Re: [HACKERS] Partition-wise aggregation/grouping - Mailing list pgsql-hackers

From Jeevan Chalke
Subject Re: [HACKERS] Partition-wise aggregation/grouping
Date
Msg-id CAM2+6=W+16AGny3i8g+vTNH1jeGyczpHaykKuw==Xo0Cqo7hjw@mail.gmail.com
Whole thread Raw
In response to Re: [HACKERS] Partition-wise aggregation/grouping  (Ashutosh Bapat <ashutosh.bapat@enterprisedb.com>)
Responses Re: [HACKERS] Partition-wise aggregation/grouping  (Ashutosh Bapat <ashutosh.bapat@enterprisedb.com>)
List pgsql-hackers


On Tue, Mar 6, 2018 at 4:59 PM, Ashutosh Bapat <ashutosh.bapat@enterprisedb.com> wrote:
Hi Jeevan,
I am back reviewing this. Here are some comments.

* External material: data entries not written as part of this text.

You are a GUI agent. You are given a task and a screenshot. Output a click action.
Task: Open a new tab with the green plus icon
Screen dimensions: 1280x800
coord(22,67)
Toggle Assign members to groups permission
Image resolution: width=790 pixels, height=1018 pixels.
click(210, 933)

@@ -1415,7 +1413,8 @@ add_paths_to_append_rel(PlannerInfo *root,
RelOptInfo *rel,
          * the unparameterized Append path we are constructing for the parent.
          * If not, there's no workable unparameterized path.
          */
-        if (childrel->cheapest_total_path->param_info == NULL)
+        if (childrel->pathlist != NIL &&
+            childrel->cheapest_total_path->param_info == NULL)
             accumulate_append_subpath(childrel->cheapest_total_path,
                                       &subpaths, NULL);
         else
@@ -1683,6 +1682,13 @@ add_paths_to_append_rel(PlannerInfo *root,
RelOptInfo *rel,
             RelOptInfo *childrel = (RelOptInfo *) lfirst(lcr);
             Path       *subpath;

+            if (childrel->pathlist == NIL)
+            {
+                /* failed to make a suitable path for this child */
+                subpaths_valid = false;
+                break;
+            }
+
When can childrel->pathlist be NIL?

diff --git a/src/backend/optimizer/plan/createplan.c
b/src/backend/optimizer/plan/createplan.c
index 9ae1bf3..f90626c 100644
--- a/src/backend/optimizer/plan/createplan.c
+++ b/src/backend/optimizer/plan/createplan.c
@@ -1670,7 +1670,15 @@ create_sort_plan(PlannerInfo *root, SortPath
*best_path, int flags)
     subplan = create_plan_recurse(root, best_path->subpath,
                                   flags | CP_SMALL_TLIST);

-    plan = make_sort_from_pathkeys(subplan, best_path->path.pathkeys, NULL);
+    /*
+     * In find_ec_member_for_tle(), child EC members are ignored if they don't
+     * belong to the given relids. Thus, if this sort path is based on a child
+     * relation, we must pass the relids of it. Otherwise, we will end-up into
+     * an error requiring pathkey item.
+     */
+    plan = make_sort_from_pathkeys(subplan, best_path->path.pathkeys,
+                                   IS_OTHER_REL(best_path->subpath->parent) ?
+                                   best_path->path.parent->relids : NULL);

     copy_generic_path_info(&plan->plan, (Path *) best_path);

Please separate this small adjustment in a patch of its own, with some
explanation of why we need it i.e. now this function can see SortPaths from
child (other) relations.

+    if (child_data)
+    {
+        /* Must be other rel as all child relations are marked OTHER_RELs */
+        Assert(IS_OTHER_REL(input_rel));

I think we should check IS_OTHER_REL() and Assert(child_data). That way we know
that the code in the if block is executed for OTHER relation.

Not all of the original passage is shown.